Despite pressures of a November 1 grant application deadline, Town Administrator David Cressman cancelled the committee’s scheduled presentation of a revised plan and budget at the August 22 Select Board meeting, saying that there was no point in presenting until a solution could be found.
“If they come to agreement, the Select Board can meet on [September 6] to weigh in. Otherwise, that’s the end of the project,” said Cressman.
The committee’s proposal for the $1.3 million project included a 10-by-100-foot floating concrete dock running parallel with the Padanaram Bridge, which would provide room for larger power boats to dock; a two-story, 20-by-40 foot visitor's center, which would also house the harbormaster and bridge tender; a 15-by-65-foot deck area to serve as an esplanade for walking; a rollout mat to assist in launching dinghies and small boats; a handicap-accessible ramp connecting the esplanade and the aforementioned floating dock; and a makeover for the parking lot.
Leontire had a few suggestions, including making the building into a one-story, so as to not interfere with views of the harbor from his property, the properties lining the east side of Water Street, and the new Farm & Coast Market, which currently overlooks the Padanaram Bridge.

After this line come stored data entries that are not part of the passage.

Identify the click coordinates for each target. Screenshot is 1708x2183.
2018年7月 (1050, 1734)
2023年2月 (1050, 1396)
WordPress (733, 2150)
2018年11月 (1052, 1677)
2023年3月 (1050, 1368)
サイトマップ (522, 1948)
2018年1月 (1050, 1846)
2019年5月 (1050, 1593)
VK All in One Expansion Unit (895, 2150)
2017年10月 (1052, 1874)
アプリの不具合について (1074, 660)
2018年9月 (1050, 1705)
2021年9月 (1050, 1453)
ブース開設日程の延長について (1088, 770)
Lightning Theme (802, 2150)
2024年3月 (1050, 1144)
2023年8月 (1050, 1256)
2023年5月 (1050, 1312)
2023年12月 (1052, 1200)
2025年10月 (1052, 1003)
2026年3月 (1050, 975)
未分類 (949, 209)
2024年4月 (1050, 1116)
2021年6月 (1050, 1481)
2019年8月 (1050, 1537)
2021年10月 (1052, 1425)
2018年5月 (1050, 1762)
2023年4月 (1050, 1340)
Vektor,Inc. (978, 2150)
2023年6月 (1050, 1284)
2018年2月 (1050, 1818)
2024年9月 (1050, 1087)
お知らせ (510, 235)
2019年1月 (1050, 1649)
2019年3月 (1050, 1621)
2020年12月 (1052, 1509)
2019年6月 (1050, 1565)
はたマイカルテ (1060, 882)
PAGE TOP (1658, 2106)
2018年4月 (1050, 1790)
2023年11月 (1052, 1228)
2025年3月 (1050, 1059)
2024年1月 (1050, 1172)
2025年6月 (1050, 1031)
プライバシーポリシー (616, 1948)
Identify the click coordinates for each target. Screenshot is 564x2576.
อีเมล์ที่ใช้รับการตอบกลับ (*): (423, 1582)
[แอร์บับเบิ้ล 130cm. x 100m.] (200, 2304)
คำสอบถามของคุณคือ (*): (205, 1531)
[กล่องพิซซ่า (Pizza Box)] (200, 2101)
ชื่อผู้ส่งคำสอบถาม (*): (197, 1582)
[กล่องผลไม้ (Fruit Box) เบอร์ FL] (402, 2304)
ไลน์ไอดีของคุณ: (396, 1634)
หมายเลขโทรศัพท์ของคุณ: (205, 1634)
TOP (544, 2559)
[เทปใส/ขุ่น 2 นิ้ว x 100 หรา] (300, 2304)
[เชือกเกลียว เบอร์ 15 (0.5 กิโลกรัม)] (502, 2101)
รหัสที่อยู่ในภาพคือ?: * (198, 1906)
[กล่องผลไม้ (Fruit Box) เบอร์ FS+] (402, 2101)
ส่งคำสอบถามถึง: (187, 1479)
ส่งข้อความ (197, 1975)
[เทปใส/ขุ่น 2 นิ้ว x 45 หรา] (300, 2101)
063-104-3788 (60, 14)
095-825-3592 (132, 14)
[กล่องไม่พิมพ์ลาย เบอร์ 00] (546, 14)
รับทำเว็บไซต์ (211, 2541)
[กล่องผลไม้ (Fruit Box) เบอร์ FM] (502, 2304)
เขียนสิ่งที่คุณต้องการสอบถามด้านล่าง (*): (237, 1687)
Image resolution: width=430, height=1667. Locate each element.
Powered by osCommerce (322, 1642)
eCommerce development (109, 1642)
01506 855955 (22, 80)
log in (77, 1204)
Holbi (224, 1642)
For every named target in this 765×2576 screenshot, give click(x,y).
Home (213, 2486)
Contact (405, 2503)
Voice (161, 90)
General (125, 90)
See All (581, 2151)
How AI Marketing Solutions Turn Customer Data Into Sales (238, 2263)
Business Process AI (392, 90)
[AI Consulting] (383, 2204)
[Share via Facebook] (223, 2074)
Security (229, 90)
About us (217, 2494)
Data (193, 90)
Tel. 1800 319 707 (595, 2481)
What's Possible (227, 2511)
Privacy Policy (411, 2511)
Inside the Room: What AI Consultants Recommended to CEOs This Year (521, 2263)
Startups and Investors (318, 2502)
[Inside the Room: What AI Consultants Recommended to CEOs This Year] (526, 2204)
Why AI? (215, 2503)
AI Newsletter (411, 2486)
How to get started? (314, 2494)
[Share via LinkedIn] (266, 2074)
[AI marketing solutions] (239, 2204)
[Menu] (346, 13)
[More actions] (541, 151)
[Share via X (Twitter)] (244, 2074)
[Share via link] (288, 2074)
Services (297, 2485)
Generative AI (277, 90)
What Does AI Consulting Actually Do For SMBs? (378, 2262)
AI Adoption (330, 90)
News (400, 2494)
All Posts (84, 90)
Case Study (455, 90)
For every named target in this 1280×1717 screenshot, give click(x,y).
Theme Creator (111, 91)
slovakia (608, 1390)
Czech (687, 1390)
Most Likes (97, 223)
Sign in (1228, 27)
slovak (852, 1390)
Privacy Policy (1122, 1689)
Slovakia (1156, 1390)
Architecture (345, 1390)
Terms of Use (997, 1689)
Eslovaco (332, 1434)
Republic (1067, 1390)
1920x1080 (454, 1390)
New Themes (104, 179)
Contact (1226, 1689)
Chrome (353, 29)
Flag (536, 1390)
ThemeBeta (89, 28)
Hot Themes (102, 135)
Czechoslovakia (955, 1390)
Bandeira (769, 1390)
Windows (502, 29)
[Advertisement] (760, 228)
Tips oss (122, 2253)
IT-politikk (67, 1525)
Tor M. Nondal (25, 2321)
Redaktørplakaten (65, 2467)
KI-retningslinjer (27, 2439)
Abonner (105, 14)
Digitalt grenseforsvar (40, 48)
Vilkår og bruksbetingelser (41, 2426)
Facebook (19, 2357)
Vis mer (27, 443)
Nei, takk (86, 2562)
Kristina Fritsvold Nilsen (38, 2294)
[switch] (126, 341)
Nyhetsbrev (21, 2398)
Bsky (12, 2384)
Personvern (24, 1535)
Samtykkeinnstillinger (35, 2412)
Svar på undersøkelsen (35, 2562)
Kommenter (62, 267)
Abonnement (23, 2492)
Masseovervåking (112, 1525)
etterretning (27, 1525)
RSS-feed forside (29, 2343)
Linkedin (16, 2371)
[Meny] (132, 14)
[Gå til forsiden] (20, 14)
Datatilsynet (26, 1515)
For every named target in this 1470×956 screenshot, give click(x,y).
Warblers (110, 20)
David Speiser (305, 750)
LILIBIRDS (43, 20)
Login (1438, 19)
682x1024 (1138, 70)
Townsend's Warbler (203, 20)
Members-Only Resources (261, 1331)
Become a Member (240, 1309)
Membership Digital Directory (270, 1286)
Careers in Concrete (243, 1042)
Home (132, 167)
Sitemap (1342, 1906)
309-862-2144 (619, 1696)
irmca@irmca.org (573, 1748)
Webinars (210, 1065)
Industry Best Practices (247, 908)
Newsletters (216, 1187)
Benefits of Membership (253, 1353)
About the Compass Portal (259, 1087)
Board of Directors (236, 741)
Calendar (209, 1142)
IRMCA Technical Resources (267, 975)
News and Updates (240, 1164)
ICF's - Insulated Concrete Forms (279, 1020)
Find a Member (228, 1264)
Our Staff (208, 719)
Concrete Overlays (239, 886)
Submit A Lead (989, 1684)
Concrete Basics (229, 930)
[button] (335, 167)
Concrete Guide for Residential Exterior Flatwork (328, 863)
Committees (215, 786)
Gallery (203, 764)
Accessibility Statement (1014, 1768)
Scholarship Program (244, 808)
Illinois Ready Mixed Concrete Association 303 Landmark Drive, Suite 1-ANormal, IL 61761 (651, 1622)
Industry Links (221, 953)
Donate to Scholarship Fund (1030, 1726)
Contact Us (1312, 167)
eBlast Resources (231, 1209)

Leontire said the current design also opens up towards his property, which is only 25 feet away. He’d rather see activity open up towards the water. Leontire already proposed a solution for this too.
“Move the building out of the high water area and into the parking area,” he said. He explained that by putting the building on the outer edge of the parking lot so that it overhangs the current dirt ramp, there would still be room for parking spaces, a deck, and uninterrupted views of the ocean.
This way, the visitor’s center provides public space in the front of the building, not towards his property, Leontire said.
“My goal here is not to stop the project. I think that it wasn’t fully thought through,” said Leontire, adding that he hopes to be in agreement over the project design by August 25, at the Waterways Management Commission meeting.
“The building was the wrong kind of building. It doesn’t fit in with Padanaram,” said Leontire, who would like to see a more historically significant design that increases public access to the water from the street. “I see all the time people who come to Padanaram. You get an ice cream and there’s absolutely no place to go,” he said, implying a better design would solve that problem.
The previous Water Street maritime center proposal depended on $466,000 in Community Preservation Act funds—which are raised through a 1½ percent property tax surcharge—alongside the grant. Committee members had hoped to keep that money for the revised plan.
Members of the Water Street Landing Rehabilitation Committee declined comment.